J Magn Reson Imaging. 2025 May 4. doi: 10.1002/jmri.29807.
This narrative review focuses on the integration of large language models (LLMs), such as GPT-4 and Gemini, into breast imaging. LLMs excel in understanding, processing, and generating human-like text, with potential applications ranging widely from decision-making to radiology reporting support. LLMs show promise in addressing current critical challenges, including rising demands for imaging services concurrent with an increasing shortage in the radiologist workforce. Their ability to integrate clinical guidelines and generate standardized, evidence-based reports has the potential to improve diagnostic consistency and reduce inter-reader variability. Emerging multimodal capabilities further extend their utility, enabling the integration of textual and visual data for tasks such as tumor classification and decision-making. Despite these advancements, significant challenges remain. LLMs often suffer from limitations such as hallucinations, biases in training datasets, and domain-specific knowledge gaps. These issues can affect their reliability, particularly in nuanced tasks like Breast Imaging Reporting and Data System categorization and multimodal image assessment. Moreover, ethical concerns about data privacy, biased outputs, and regulatory compliance must be addressed before effective deployment in the clinical setting. Current studies suggest that while LLMs can complement human expertise, their performance still lags behind that of radiologists in key areas, particularly in tasks requiring complex medical reasoning or direct image analysis. Looking ahead, LLMs are poised to play a crucial role in breast imaging by optimizing workflows, supporting multidisciplinary meetings, and improving patient education. However, their successful integration will depend on proper context training, robust validation, and ethical oversight, with human supervision as a crucial safeguard. EVIDENCE LEVEL: 5. TECHNICAL EFFICACY: Stage 2.

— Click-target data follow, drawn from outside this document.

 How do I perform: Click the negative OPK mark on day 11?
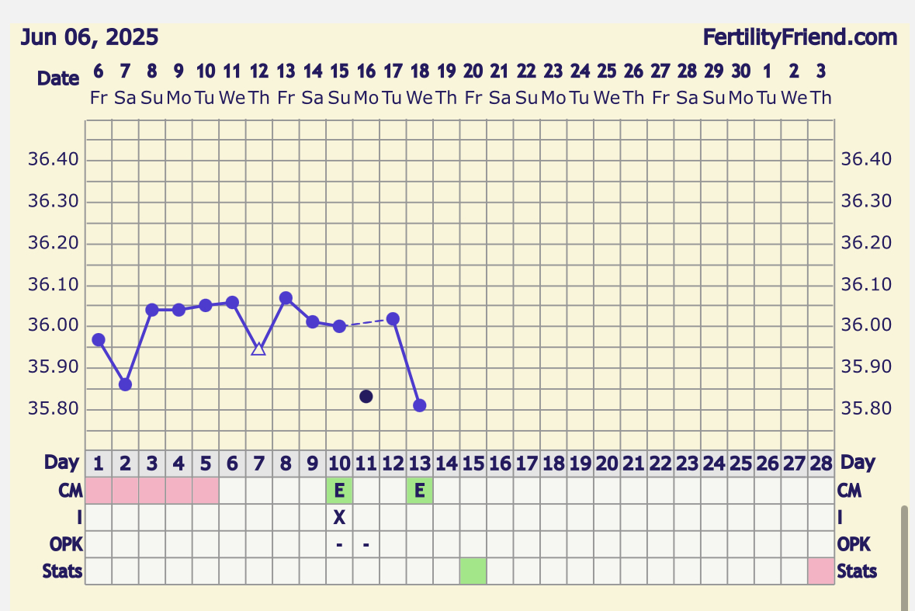[x=366, y=545]
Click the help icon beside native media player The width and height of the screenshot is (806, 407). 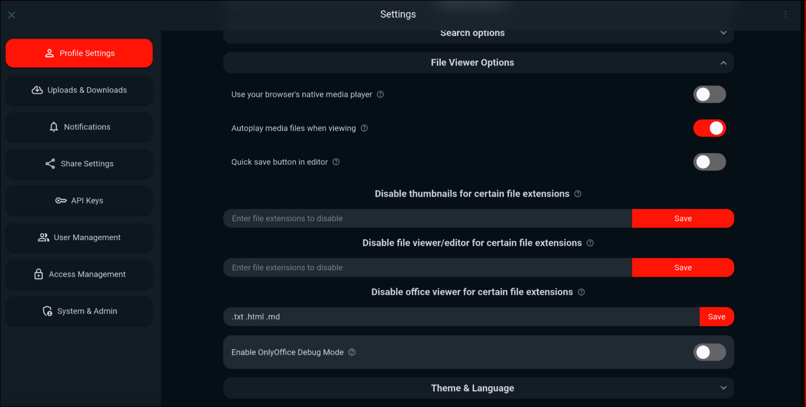pyautogui.click(x=381, y=94)
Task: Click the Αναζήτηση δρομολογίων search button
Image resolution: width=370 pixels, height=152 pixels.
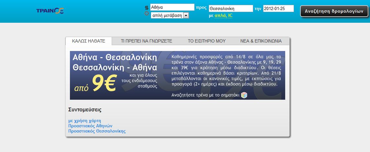Action: pos(334,11)
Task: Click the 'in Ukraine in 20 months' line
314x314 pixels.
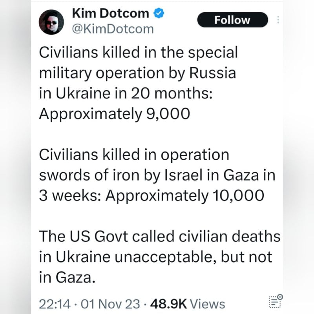Action: [126, 93]
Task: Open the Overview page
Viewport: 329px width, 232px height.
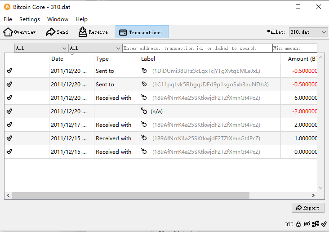Action: [x=20, y=32]
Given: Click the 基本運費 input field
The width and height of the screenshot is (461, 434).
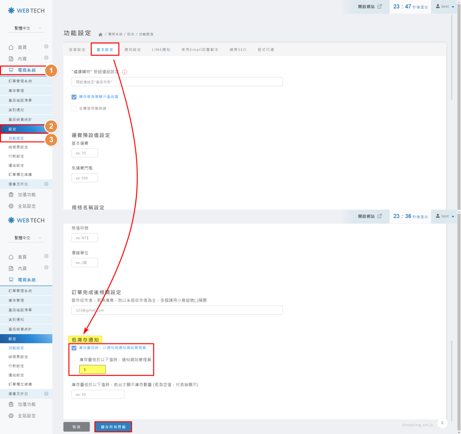Looking at the screenshot, I should (85, 153).
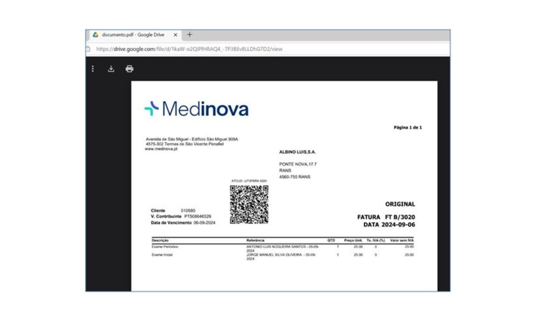The image size is (537, 322).
Task: Click the FATURA FT B/3020 heading
Action: tap(386, 217)
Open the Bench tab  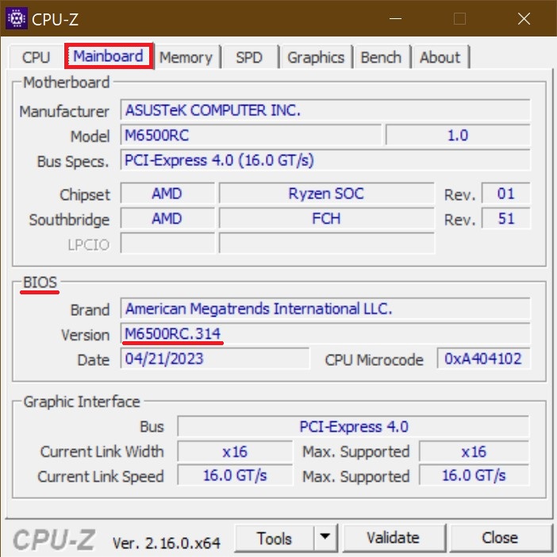tap(381, 57)
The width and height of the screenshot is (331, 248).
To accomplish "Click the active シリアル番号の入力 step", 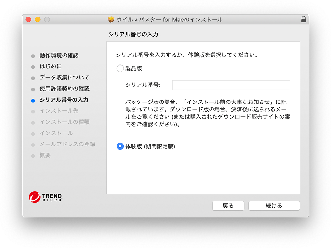I will point(64,100).
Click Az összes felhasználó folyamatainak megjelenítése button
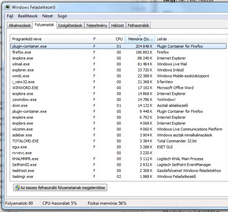 pos(60,188)
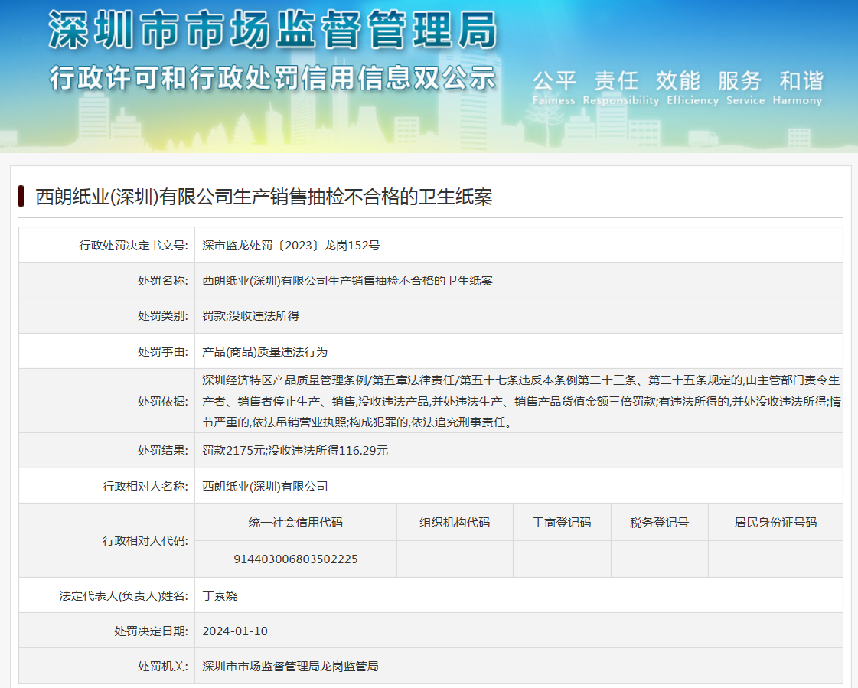This screenshot has width=858, height=688.
Task: Click the 行政处罚决定书文号 row label
Action: [132, 246]
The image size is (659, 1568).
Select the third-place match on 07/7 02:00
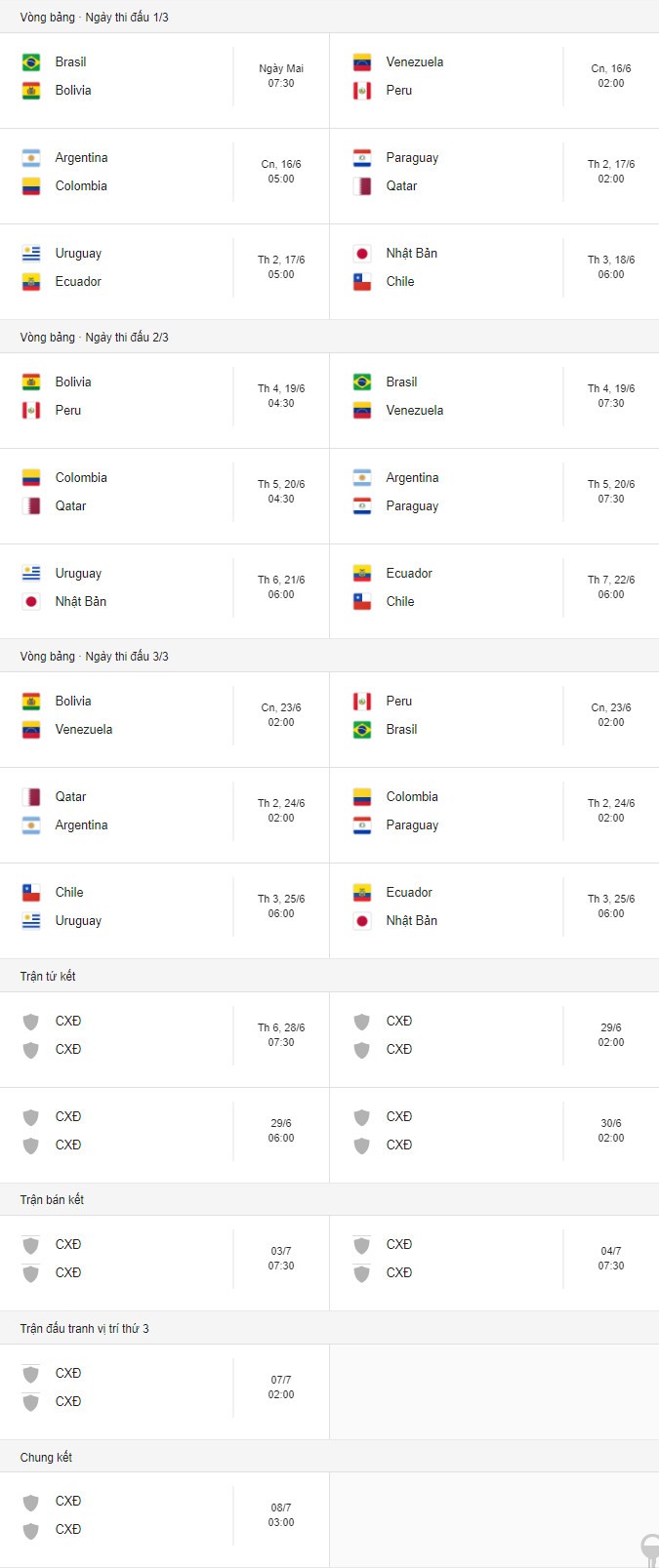165,1392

本叙述性综述聚焦于将大型语言模型(LLMs),如GPT-4和Gemini,整合到乳腺成像中。大型语言模型在理解、处理和生成类人文本方面表现出色,其潜在应用范围广泛,从决策制定到放射学报告支持。大型语言模型在应对当前的关键挑战方面显示出潜力,包括对成像服务需求的不断增加,同时放射科医生劳动力短缺问题日益严重。它们整合临床指南并生成标准化、基于证据的报告的能力,有可能提高诊断一致性并减少阅片者之间的差异。新兴的多模态能力进一步扩展了它们的效用,能够将文本和视觉数据整合用于肿瘤分类和决策等任务。尽管取得了这些进展,但仍存在重大挑战。大型语言模型常常存在诸如幻觉、训练数据集中的偏差以及特定领域知识差距等局限性。这些问题会影响它们的可靠性,尤其是在乳腺影像报告和数据系统分类以及多模态图像评估等细微任务中。此外,在临床环境中有效部署之前,必须解决数据隐私、有偏差的输出以及监管合规等伦理问题。当前研究表明,虽然大型语言模型可以补充人类专业知识,但它们在关键领域的表现仍落后于放射科医生,特别是在需要复杂医学推理或直接图像分析的任务中。展望未来,大型语言模型有望通过优化工作流程、支持多学科会议以及改善患者教育,在乳腺成像中发挥关键作用。然而,它们的成功整合将取决于适当的情境训练、强有力的验证以及伦理监督,而人类监督是至关重要的保障。证据水平:5。技术效能:第2阶段。